Although post-PCI FFR was lower in the DCB group (0.89±0.05 versus 0.91±0.04; p<0.01), at a median follow-up of approximately one year, there was no significant difference in the occurrence of the primary composite endpoint (2.6% in the DCB group versus 7.6% in the DES group; p=0.304), which was driven exclusively by target vessel revascularisation. No cases of all-cause mortality or myocardial infarction were observed in either group (Figure 1A). The incidence of periprocedural myocardial infarction was also comparable (2.6% versus 0%; p=0.314) (Figure 1B).
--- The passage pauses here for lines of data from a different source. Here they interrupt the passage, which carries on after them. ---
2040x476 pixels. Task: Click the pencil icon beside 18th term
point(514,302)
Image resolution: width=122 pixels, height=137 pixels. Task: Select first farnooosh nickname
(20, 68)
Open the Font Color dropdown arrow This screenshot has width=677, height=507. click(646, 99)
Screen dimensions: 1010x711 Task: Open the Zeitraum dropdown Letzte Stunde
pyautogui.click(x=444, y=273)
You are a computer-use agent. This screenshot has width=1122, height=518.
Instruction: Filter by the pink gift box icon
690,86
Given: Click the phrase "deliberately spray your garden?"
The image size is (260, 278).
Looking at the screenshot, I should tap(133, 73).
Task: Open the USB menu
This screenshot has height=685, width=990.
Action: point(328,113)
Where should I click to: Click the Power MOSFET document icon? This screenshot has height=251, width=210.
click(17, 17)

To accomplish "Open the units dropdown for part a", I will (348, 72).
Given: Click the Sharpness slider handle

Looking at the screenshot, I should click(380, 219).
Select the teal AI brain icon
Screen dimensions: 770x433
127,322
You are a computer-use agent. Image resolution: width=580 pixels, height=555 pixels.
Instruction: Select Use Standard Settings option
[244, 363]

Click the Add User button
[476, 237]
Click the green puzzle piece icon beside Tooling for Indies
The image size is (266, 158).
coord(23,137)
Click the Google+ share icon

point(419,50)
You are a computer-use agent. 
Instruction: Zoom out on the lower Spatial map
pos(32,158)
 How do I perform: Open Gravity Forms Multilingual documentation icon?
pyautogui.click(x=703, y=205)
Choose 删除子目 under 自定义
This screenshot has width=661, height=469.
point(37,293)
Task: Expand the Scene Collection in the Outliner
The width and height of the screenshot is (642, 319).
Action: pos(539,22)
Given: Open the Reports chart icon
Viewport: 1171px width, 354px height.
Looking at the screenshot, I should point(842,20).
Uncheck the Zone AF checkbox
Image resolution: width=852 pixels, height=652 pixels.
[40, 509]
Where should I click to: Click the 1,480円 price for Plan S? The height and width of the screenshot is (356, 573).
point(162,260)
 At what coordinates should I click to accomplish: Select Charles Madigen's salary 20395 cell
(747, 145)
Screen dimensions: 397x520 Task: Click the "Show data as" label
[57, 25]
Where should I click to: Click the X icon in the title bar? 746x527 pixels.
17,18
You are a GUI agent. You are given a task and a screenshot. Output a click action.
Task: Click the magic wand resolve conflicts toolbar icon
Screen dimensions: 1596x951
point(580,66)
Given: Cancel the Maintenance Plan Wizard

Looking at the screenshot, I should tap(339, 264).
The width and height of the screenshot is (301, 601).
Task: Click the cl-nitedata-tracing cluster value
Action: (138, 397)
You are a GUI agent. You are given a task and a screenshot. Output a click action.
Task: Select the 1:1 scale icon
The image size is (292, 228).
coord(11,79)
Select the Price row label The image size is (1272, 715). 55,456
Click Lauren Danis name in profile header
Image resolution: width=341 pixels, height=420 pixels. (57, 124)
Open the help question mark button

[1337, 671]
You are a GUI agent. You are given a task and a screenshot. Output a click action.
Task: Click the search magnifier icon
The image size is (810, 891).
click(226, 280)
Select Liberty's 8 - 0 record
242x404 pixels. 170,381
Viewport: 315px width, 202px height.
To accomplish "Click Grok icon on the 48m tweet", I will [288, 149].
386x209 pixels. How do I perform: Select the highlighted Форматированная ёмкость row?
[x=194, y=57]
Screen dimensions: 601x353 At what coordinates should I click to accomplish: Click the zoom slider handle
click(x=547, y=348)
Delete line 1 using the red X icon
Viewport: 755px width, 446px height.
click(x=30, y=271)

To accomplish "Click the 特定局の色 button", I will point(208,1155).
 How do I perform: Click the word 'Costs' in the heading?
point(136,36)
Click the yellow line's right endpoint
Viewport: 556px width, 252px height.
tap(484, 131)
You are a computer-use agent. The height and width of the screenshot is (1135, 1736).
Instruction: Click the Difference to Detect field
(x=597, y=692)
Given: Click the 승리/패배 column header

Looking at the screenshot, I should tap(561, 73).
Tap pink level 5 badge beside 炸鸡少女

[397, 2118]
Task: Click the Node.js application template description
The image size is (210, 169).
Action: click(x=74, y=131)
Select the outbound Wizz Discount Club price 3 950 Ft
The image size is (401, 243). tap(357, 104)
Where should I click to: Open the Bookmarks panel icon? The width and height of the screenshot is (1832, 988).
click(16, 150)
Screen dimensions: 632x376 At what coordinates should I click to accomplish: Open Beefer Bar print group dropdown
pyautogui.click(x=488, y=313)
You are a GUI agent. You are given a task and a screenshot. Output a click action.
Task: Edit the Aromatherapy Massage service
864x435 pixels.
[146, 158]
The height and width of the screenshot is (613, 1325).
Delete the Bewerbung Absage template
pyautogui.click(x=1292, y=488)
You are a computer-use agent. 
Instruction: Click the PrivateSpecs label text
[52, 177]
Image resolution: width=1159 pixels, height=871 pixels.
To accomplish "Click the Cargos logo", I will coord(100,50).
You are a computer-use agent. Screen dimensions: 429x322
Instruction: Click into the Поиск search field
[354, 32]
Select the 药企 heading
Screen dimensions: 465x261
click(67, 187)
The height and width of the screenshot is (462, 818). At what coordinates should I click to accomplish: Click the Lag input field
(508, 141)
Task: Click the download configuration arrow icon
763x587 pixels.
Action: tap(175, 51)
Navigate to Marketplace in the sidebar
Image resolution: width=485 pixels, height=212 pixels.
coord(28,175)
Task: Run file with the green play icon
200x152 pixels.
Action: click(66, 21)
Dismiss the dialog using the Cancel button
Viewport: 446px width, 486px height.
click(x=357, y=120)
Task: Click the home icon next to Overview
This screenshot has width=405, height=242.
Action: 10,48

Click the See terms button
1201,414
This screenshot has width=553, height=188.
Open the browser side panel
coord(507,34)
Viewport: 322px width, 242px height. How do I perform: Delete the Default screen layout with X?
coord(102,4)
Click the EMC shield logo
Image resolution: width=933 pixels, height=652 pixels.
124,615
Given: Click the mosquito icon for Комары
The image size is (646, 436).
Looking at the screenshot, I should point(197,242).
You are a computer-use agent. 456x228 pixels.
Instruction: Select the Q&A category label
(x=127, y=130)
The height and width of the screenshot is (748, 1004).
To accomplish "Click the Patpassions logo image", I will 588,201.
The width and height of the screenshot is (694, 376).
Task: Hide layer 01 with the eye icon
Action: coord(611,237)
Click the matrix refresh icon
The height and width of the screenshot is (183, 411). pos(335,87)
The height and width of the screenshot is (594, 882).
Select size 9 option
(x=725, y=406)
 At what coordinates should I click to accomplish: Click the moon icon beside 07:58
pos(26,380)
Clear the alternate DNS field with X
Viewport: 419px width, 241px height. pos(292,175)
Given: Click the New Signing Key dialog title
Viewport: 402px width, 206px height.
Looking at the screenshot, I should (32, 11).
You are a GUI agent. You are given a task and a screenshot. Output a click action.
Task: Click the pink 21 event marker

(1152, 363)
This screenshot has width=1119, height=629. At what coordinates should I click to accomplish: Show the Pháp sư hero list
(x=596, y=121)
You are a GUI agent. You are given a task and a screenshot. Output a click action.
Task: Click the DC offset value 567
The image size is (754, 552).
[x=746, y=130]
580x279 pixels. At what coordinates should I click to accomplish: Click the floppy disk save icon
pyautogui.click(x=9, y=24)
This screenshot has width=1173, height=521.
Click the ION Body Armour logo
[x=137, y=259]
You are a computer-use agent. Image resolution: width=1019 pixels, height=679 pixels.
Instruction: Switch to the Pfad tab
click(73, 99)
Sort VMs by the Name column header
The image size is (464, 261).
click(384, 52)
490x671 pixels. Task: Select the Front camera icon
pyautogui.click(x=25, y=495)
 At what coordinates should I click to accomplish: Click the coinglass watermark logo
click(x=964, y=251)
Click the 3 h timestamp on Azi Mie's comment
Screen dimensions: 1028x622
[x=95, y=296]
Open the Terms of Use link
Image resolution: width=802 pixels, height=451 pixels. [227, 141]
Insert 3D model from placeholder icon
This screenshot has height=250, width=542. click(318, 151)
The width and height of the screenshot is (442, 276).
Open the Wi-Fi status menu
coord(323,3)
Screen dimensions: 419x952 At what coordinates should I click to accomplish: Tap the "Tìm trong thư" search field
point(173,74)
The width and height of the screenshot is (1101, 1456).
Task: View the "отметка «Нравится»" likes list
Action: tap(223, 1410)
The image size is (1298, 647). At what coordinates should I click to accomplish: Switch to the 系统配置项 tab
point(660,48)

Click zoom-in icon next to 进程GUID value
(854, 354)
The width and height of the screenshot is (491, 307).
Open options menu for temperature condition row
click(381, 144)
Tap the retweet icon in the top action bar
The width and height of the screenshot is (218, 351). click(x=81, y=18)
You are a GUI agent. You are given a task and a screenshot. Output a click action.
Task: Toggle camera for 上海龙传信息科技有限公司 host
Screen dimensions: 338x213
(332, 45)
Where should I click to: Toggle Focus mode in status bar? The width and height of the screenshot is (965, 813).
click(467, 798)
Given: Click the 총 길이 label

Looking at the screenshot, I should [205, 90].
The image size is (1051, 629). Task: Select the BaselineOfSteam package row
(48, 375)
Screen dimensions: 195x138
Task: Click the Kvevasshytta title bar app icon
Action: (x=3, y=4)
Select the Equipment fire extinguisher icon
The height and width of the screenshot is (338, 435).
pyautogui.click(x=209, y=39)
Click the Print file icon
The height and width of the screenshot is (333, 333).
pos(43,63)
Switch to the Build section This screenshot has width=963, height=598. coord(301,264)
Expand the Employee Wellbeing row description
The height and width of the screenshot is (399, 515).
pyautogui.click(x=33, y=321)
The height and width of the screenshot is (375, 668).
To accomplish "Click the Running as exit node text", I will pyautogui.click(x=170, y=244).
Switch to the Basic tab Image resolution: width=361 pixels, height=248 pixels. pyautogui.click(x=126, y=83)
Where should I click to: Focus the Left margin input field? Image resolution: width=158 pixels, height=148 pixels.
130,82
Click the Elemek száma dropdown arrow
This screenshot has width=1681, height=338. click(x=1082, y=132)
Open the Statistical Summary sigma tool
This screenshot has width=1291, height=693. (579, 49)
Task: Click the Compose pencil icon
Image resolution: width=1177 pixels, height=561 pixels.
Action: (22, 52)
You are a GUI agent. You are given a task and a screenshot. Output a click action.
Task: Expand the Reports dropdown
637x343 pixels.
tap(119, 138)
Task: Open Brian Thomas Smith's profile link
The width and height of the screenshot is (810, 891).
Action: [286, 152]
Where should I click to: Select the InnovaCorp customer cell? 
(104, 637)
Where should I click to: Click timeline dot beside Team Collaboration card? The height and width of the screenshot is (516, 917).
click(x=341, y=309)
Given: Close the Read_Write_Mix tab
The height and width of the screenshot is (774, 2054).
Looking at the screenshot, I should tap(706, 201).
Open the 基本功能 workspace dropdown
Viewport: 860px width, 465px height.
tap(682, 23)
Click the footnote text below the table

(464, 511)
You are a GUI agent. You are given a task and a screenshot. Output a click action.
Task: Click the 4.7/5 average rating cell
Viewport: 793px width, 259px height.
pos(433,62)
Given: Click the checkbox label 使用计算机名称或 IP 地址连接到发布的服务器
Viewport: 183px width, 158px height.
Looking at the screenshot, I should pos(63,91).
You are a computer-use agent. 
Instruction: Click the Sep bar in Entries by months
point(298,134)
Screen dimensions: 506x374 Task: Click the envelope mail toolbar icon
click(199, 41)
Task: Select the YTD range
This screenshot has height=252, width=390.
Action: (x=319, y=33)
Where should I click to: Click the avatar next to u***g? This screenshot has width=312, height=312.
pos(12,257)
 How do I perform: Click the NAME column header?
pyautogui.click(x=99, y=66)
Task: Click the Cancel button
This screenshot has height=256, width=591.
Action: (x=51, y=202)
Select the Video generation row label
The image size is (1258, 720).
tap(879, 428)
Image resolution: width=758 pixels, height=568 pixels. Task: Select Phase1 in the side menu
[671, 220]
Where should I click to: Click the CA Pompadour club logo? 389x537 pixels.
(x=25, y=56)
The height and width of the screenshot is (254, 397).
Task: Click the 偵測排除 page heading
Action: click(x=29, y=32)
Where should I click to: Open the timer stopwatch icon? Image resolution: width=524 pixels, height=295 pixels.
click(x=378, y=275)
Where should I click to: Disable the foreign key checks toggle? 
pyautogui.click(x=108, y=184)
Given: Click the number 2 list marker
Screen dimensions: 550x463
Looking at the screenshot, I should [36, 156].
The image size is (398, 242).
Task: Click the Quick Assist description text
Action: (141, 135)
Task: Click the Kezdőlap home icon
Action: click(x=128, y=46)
Notably, only one case of bail-out stenting occurred following physiology-guided DCB-PCI, underscoring the procedural safety of this approach.

Figure 1: Out-of-hospital and in-hospital outcomes following functionally guided drug-coated balloon versus drug-eluting stent percutaneous coronary intervention.
* indicates p<0.05
FB-PCI: functionally guided drug-coated balloon percutaneous coronary intervention; FS-PCI: functionally guided drug-eluting stent percutaneous coronary intervention; MACE: major cardiovascular events; MI: myocardial infarction; TVR: target vessel revascularisation.
CONCLUSION
In this propensity-matched analysis, physiology-guided DCB-PCI was associated with clinical outcomes that were comparable to those of physiology-guided DES-PCI. These findings support the potential role of functionally guided DCB-PCI as a viable and safe alternative to stent implantation in appropriately selected patients, warranting further prospective investigation.